Well - yeah. It wasn't so fun. I'm not even kidding myself here. My GPA is taking a hit, and I'm going to have to be a big girl and deal with it. I am going to have to learn to cope with imperfection at some point, and I suppose it's better here and now than later in medical school, or when I'm practicing or something. But it's been... a tough and stressful quarter. I set high standards for myself because those amazing successes used to make people so proud of me. But then the high standards weren't something to be proud of anymore - they were just something to be expected - and if you outdid yourself, that's when you got praised. But eventually you hit the ceiling and there's no higher that you can push. They don't give better grades than the ones I've gotten since I was in 7th grade. And for the longest time I let that define me - I let it define my self worth. I wasn't the best volleyball player (I'm still not), I wasn't the funniest, or the best artist or the most musically gifted - but I was really really really smart and did what nobody else could. I was perfect when it came to academics. And now I'm on the verge of losing it - and I'm going to have to convince myself that doesn't make me worthless. Which I know. Deep deep down I know. But... It's still traumatic.

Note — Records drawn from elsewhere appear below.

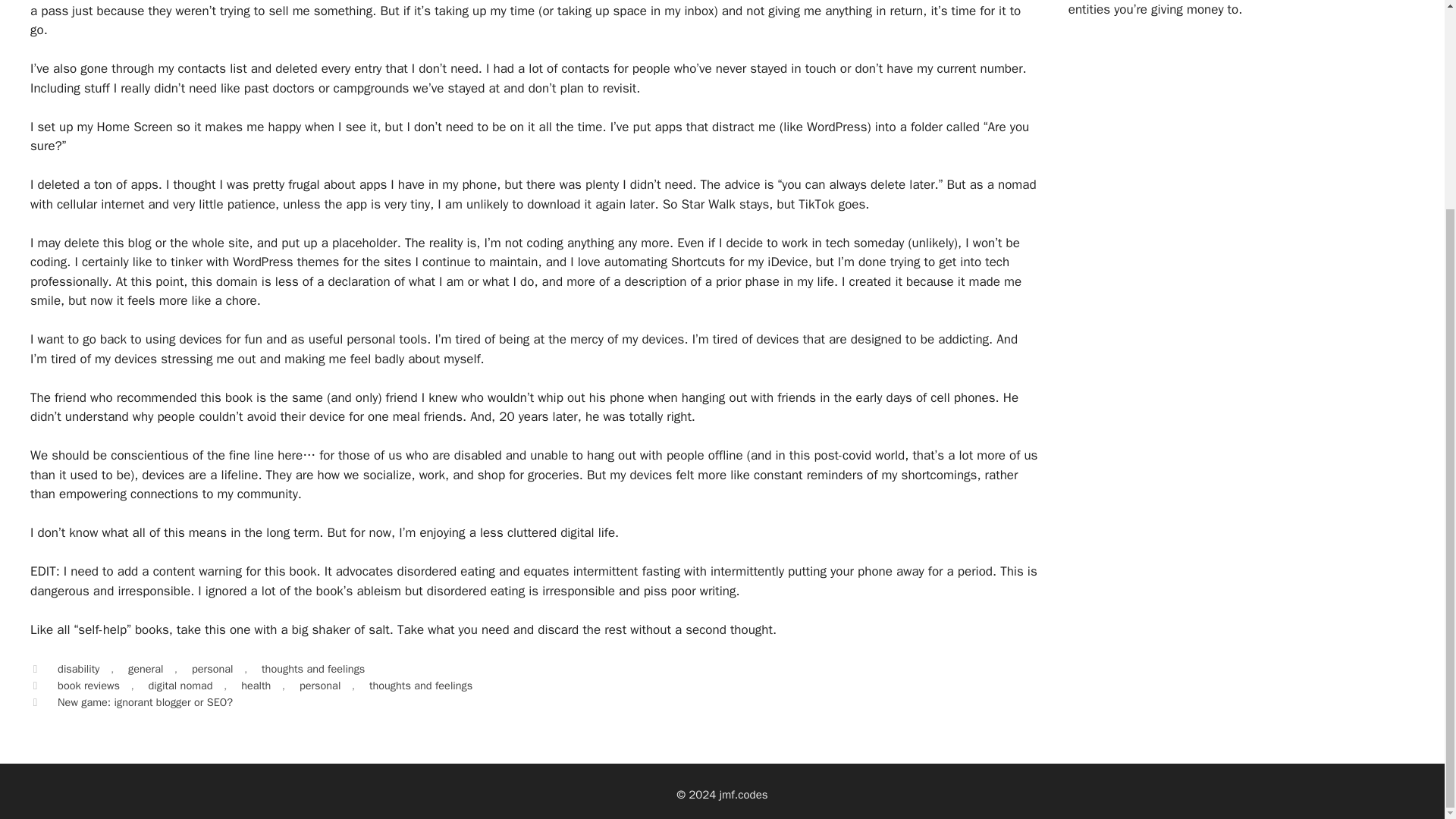
disability (78, 668)
thoughts and feelings (312, 668)
Previous (137, 702)
health (256, 685)
personal (319, 685)
digital nomad (180, 685)
thoughts and feelings (420, 685)
general (145, 668)
personal (212, 668)
New game: ignorant blogger or SEO? (145, 702)
book reviews (88, 685)
Given the description of an element on the screen output the (x, y) to click on. 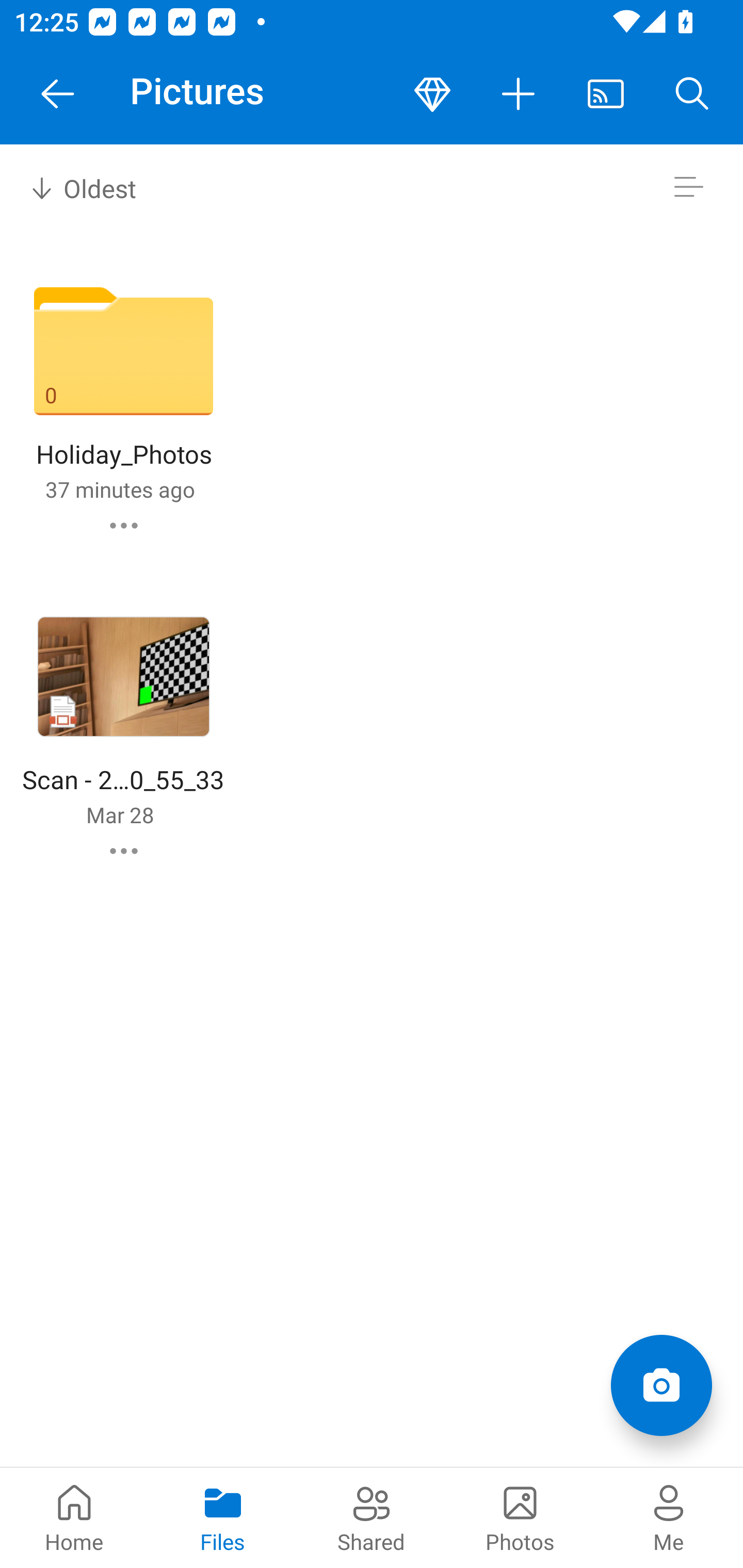
Navigate Up (57, 93)
Cast. Disconnected (605, 93)
Premium button (432, 93)
More actions button (518, 93)
Search button (692, 93)
Oldest Sort by combo box, sort by oldest (80, 187)
Switch to list view (688, 187)
37 minutes ago (119, 489)
Holiday_Photos commands (123, 525)
Mar 28 (120, 814)
Scan - 2024-03-28 10_55_33 commands (123, 851)
Add items Scan (660, 1385)
Home pivot Home (74, 1517)
Shared pivot Shared (371, 1517)
Photos pivot Photos (519, 1517)
Me pivot Me (668, 1517)
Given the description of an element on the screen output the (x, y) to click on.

Relationships with the parents are more strained than ever because.... well the most recent one is that I'm... reluctant to return to their place for the entire holiday - which they... well at least my mother... was expecting me to do, and when I tried to explain that I was really more comfortable in my own apartment - well... the fight ensues like it always does. And I hate it. I don't want to hurt my mother - but staying with them... it makes me uncomfortable now that I'm out on my own. Being there dredges up bad memories that I'd rather forget. But to my mother it's me being selfish - and while there are a number of responses I have to that - my mother doesn't want to hear any of them. Sigh. I think we're both stubborn in the same ways - but with different opinions, and it makes for a bad combination. It's funny. Sometimes I think my parents have a coin they flip where one of them gets to be the rational one, and the other one gets to be the *bad* parent. My dad's actually been really helpful supporting me on the: A) telling my mother I'm agnostic and really would feel uncomfortable going to mass; and b) dealing with the... imperfection issues, and my mother calling me selfish and useless.
And I haven't had the time to draw anything in FOREVER.

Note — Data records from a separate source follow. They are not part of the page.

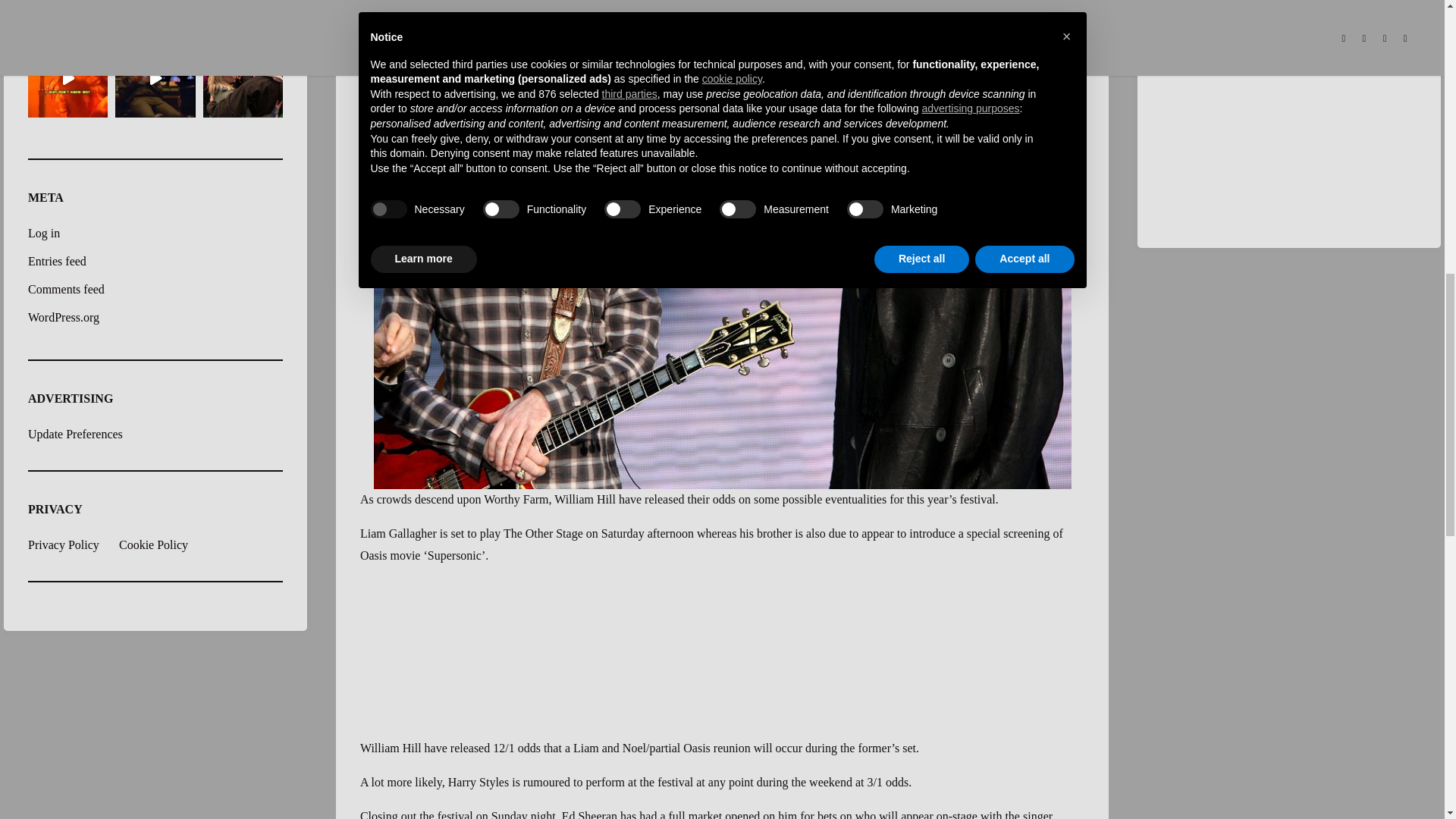
WordPress.org (63, 317)
Privacy Policy (71, 543)
Update Preferences (74, 433)
Entries feed (56, 260)
Cookie Policy (162, 543)
Comments feed (65, 288)
Log in (43, 232)
Given the description of an element on the screen output the (x, y) to click on. 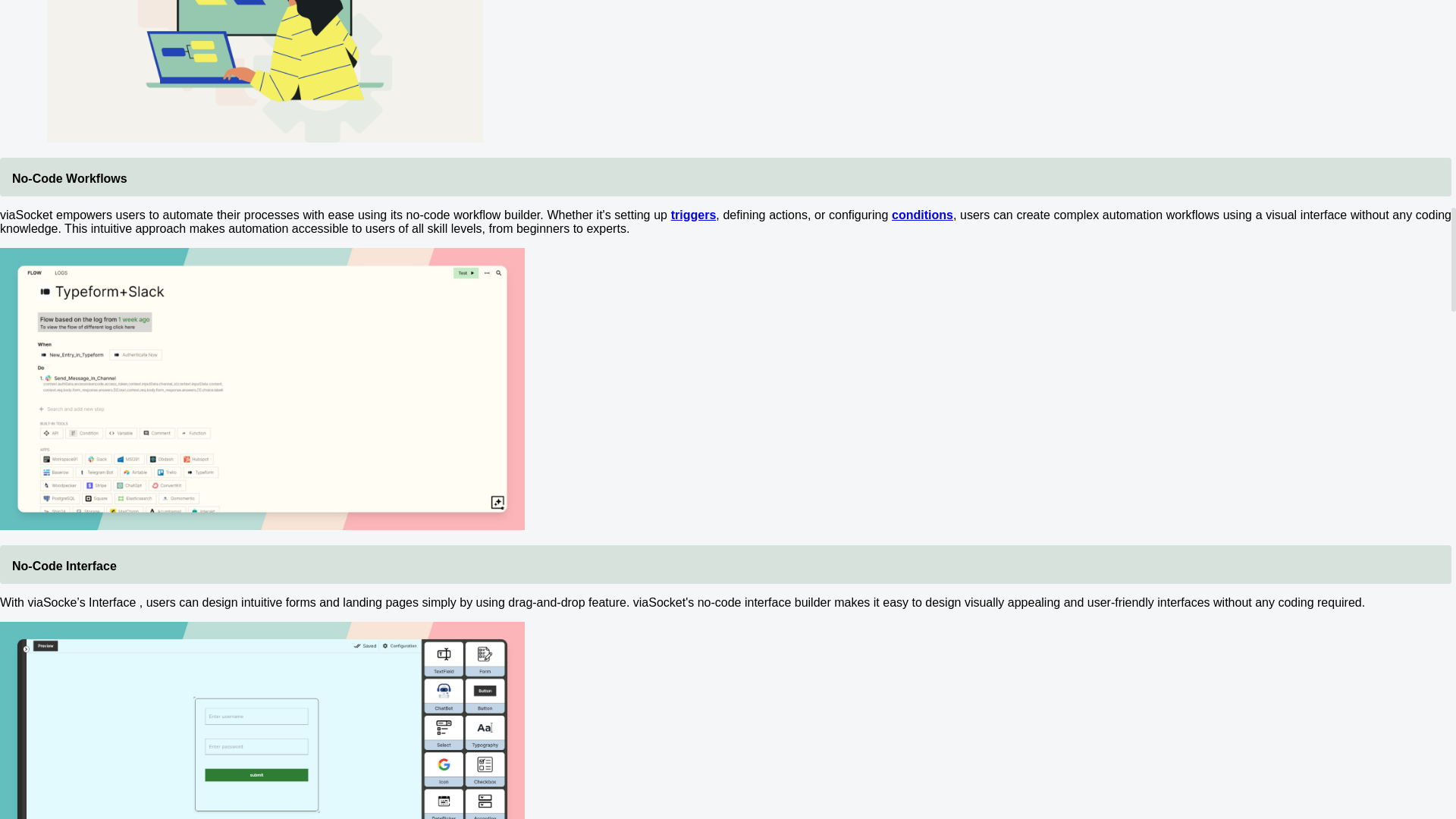
conditions (922, 214)
triggers (693, 214)
Given the description of an element on the screen output the (x, y) to click on. 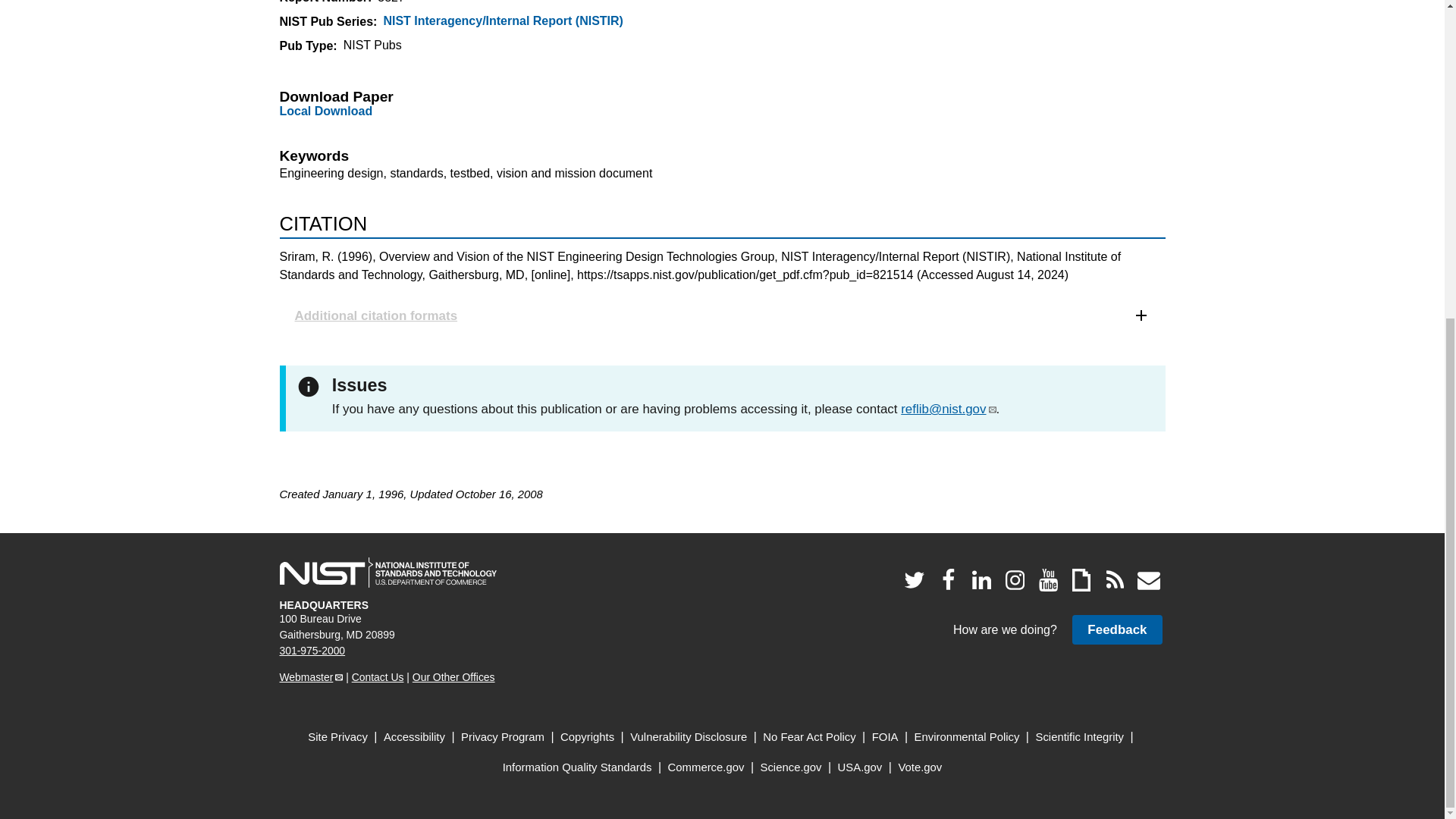
Webmaster (310, 676)
Local Download (325, 110)
Vulnerability Disclosure (688, 736)
Additional citation formats (721, 315)
Accessibility (414, 736)
FOIA (885, 736)
Environmental Policy (967, 736)
Contact Us (378, 676)
Privacy Program (502, 736)
Copyrights (587, 736)
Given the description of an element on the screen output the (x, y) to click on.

So I've been down. I actually finished school last tuesday. I went to my lab, checked on my cells, then went home and slept. A lot. Used the rest of the week to try and relax, but ended up getting in above fight with my mother. So I apologize for ignoring everyone. I've been... really busy, stressed out, overworked, etc.
But I have off until the first week of January - so I'm making the most of it while I can. I've definitely had a lot of things that I wanted to finish - and I'm slowly working on them. Of course, once January starts - I'm probably going to disappear again. I'm taking differential equations, honors secondary metabolisim and genetics (biochemistry II), neurobiology/lab, history of concepts of the body in 19th and 20th century america, and computational methods in neuroscience. Yeah. I have a bit of a death wish here. But all of the classes except for dif-eq are only offered this quarter, so I have to take them now - or wait another year. It sucks like that.

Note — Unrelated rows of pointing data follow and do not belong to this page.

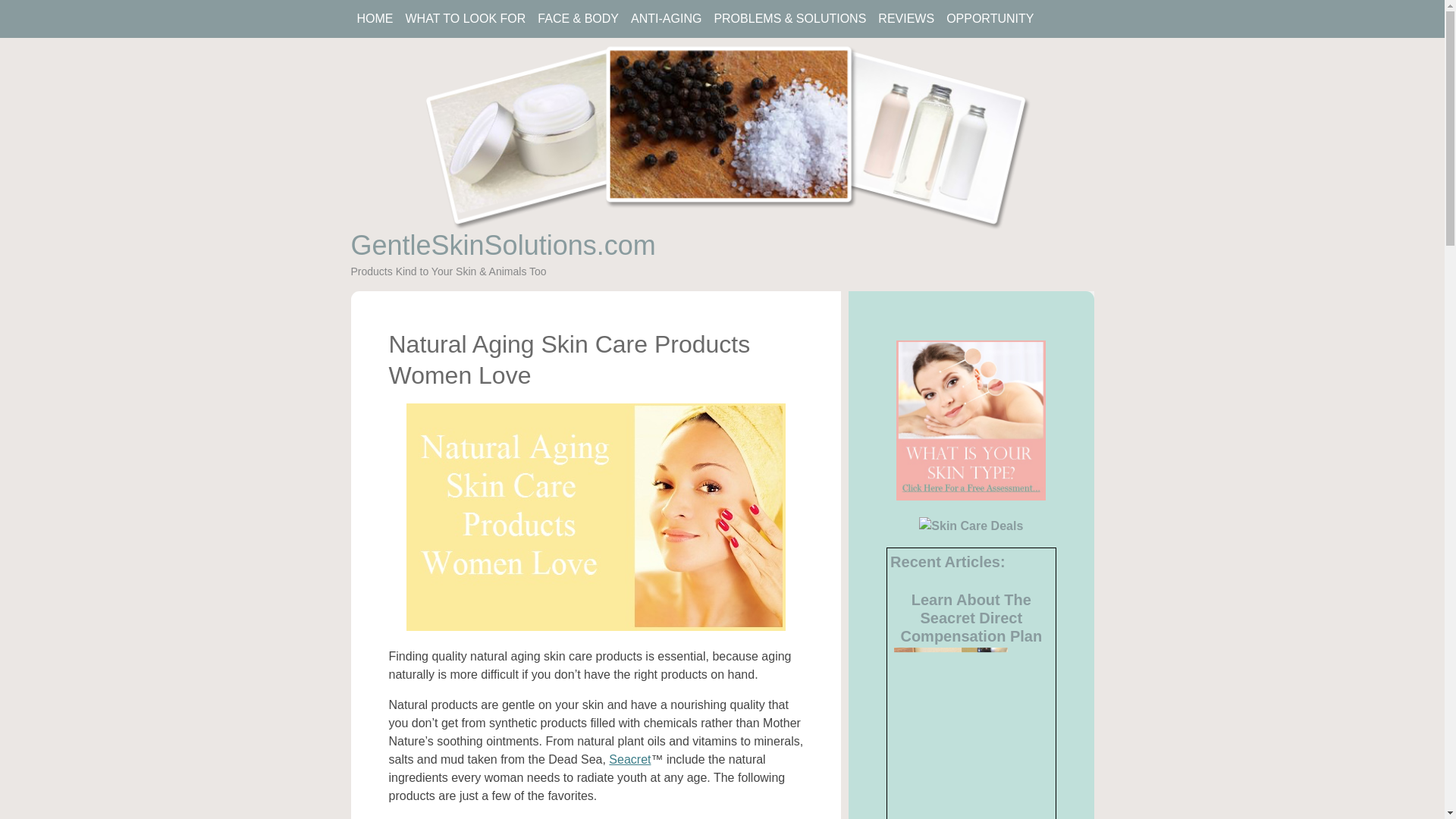
OPPORTUNITY (989, 18)
Recent Articles: (947, 561)
HOME (374, 18)
ANTI-AGING (665, 18)
GentleSkinSolutions.com (502, 245)
REVIEWS (906, 18)
Skin Care Deals (970, 525)
Natural Aging Skin Care Products Women Love (596, 516)
Go to Best Natural Skin Product for Your Skin Type (970, 495)
Natural Skin Product (970, 420)
Learn About The Seacret Direct Compensation Plan (970, 617)
Seacret (629, 758)
WHAT TO LOOK FOR (464, 18)
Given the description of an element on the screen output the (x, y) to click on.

On a brighter note: I've been selected as one of my university's first students to complete a specialization in computational neuroscience. This program was sponsored by the NIH (so I'm getting paid to do it!) and will have me working on some really cool stuff.
I also started helping out in Nuclear Medicine here - and I've really enjoyed it. It's funny - but radiology is something I could really see myself doing. If I want to be a bit of a lab rat - I can do that. Most of the MDs here also have their PhDs and do research. If I want to talk to patients - I can do that too. Plus it's a lot of analysis of graphics - which I 'm totally good at
Anyways - that's what's been up. I'll hopefully be around a lot more in the next weeks so I'll try to get back to everyone - maybe get on IM sometime...
Hope all is well with you.
Oh and music of the week is definitely Kelly Clarkson's Stronger. If you haven't heard it I definitely recommend giving it a listen.